The data underlying this point is:

data <- advs |>
  filter(PARAMCD == "PULSE", ANL01FL == "Y") |>
  summarise(
    mean_val = mean(AVAL, na.rm = TRUE),
    se_val   = sd(AVAL, na.rm = TRUE) / sqrt(n()),
    .by = c(ADY, TRTA)
  ) |>
  arrange(ADY)

data |>
  filter(ADY == 22, TRTA == "Xanomeline High Dose")

# A tibble: 1 × 4
    ADY TRTA                 mean_val se_val
  <dbl> <chr>                   <dbl>  <dbl>
1    22 Xanomeline High Dose     78.7  0.471

When calculated, the mean is 78.7 and the standard error is 0.47, but the plot shows 78.7 +/- 1.886.

This is illustrating a known issue with plotly, which is that error bars are not necessarily plotted in correct order (see https://github.com/plotly/plotly.R/issues/762).

The LLM did not know this and has interpreted the prompt exactly as was expected.

Correcting the Issue

Telling the LLM that it the error bars are incorrect can lead to some interesting outcomes, many of which acknowledge the mistake and supply a fix, but the new code still produces the same output. Only when we are specific can we be sure of the correct output.

this is still incorrect. Please review https://github.com/plotly/plotly.R/issues/762 and plot again.

Response: The issue is that error_y arrays don’t get correctly split when color creates separate traces — each trace gets the full unsplit error array. The workaround is to build traces manually per group

plot_data <- advs |>
  filter(PARAMCD == "PULSE", ANL01FL == "Y") |>
  summarise(
    mean_val = mean(AVAL, na.rm = TRUE),
    se_val   = sd(AVAL, na.rm = TRUE) / sqrt(n()),
    .by = c(ADY, TRTA)
  ) |>
  arrange(ADY)

p <- plot_ly()

for (trt in unique(plot_data$TRTA)) {
  d <- filter(plot_data, TRTA == trt)
  p <- p |>
    add_trace(
      data = d,
      x = ~ADY,
      y = ~mean_val,
      error_y = list(type = "data", array = d$se_val),
      type = "scatter",
      mode = "lines+markers",
      name = trt
    )
}

p <- p |>
  layout(
    title = "Mean Pulse Over Time by Treatment 4",
    xaxis = list(title = "Analysis Day"),
    yaxis = list(title = "Mean Pulse (bpm)")
  )

p

The Big Picture

In many ways, AI coding tools have democratized coding, making it available to those without a coding background, and introducing new languages to those with one. However, these tools are only as good as the data they are trained on and, if the training data are flawed, the output will be flawed.

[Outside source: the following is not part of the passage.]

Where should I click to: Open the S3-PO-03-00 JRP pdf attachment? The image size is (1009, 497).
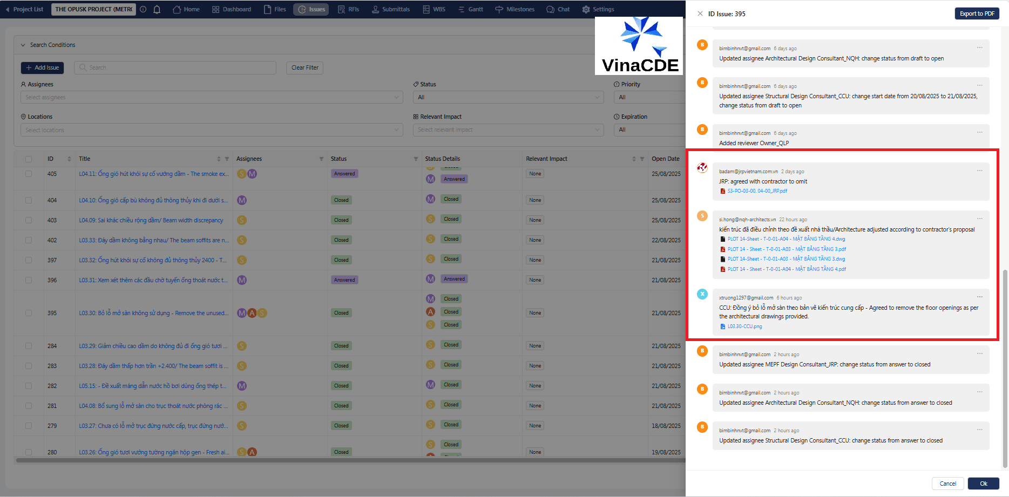(757, 191)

In pharmaceutical development, many SAS programmers are transitioning to R, and coding tools are helping this transition. There is also a push to move from static outputs to interactive ones, with plotly being a popular library and one which LLMs will favor, due to the abundance of plotly code in training data. When used blindly, this can lead to outputs that are not fit for purpose or, as in this example, incorrect. It is essential to build skills in any computer language and understand its idiosyncrasies in order to use it effectively with coding tools.

Solution

This is the perfect use-case for an LLM skill to ensure that error bars are plotted correctly.